経済産業省から『標準化人材を育成する3つのアクションプラン』が発表された。ほとんどが企業に対応強化を求める内容であって、政府自体の取り組みは少ない。これでは企業が応ぜず、「笛吹けど踊らぬ」になる恐れが高い。
企業経営者に工業会などを通じて標準化活動の重要性を訴えるのが第一のアクションである。そのために、国際標準化のパラダイムシフト、国際標準化の成功・失敗事例、欧米や新興国の動向について、政府はキラーコンテンツを作成するという。実は、この種のコンテンツは数多く作成されてきた。経済産業大臣など政府幹部は工業会総会で標準化活動の重要性を訴えてきた。しかし多くの経営者はそれを「他人事」として読み、聞いてきた。その間にビジネスの中核は米国企業に奪われ、たとえば、移動通信事業者はアップルの下僕かのようになった。

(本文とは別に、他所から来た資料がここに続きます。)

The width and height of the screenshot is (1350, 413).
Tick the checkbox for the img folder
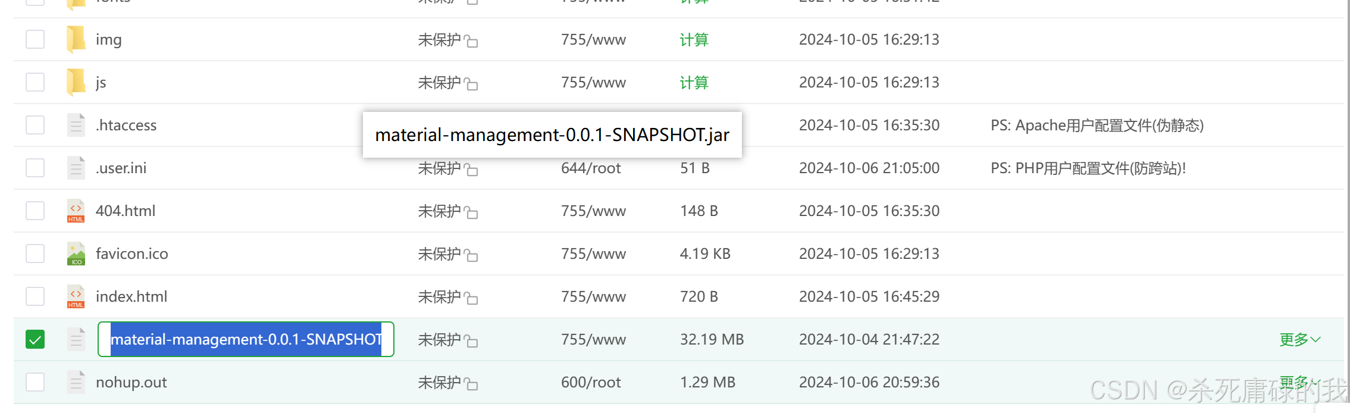pos(35,39)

第二のアクションは標準化人材に対する企業内部での人事評価制度を確立することで、第三は企業が人材育成計画を作成し実行すること。共に政府からは手出しができない。日本規格協会が支援機能を強化する、大学などで標準化人材育成教育を実施するなどの具体策も書かれているが、中核よりも周辺に触れているだけという感は否めない。

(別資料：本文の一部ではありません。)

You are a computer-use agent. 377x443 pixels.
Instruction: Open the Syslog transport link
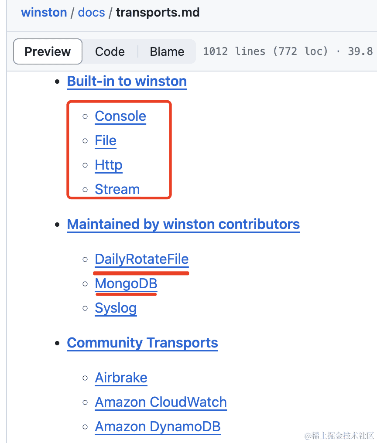[116, 308]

第二、第三のアクションは経営者が変わらなければ実行できない。それゆえ、第一のアクションをより実効あるものに書き換えなければならない。
どう書くべきか考えているうちに、このアクションプランが標準化関係者によって書かれたと気づいた。関係者による狭い視点での提言だから訴える力が弱いのだ。だから、メディアもほとんど取り上げなかった。
経営者に訴え、自ら気づくように促すとすれば、それは標準化活動ではなく戦略的思考の重要性である。標準化は人事や財務と同様に企業戦略実現のための道具の一つでしかない。このように割り切れば、アクションプランの内容は大きく変わっただろうに残念だ。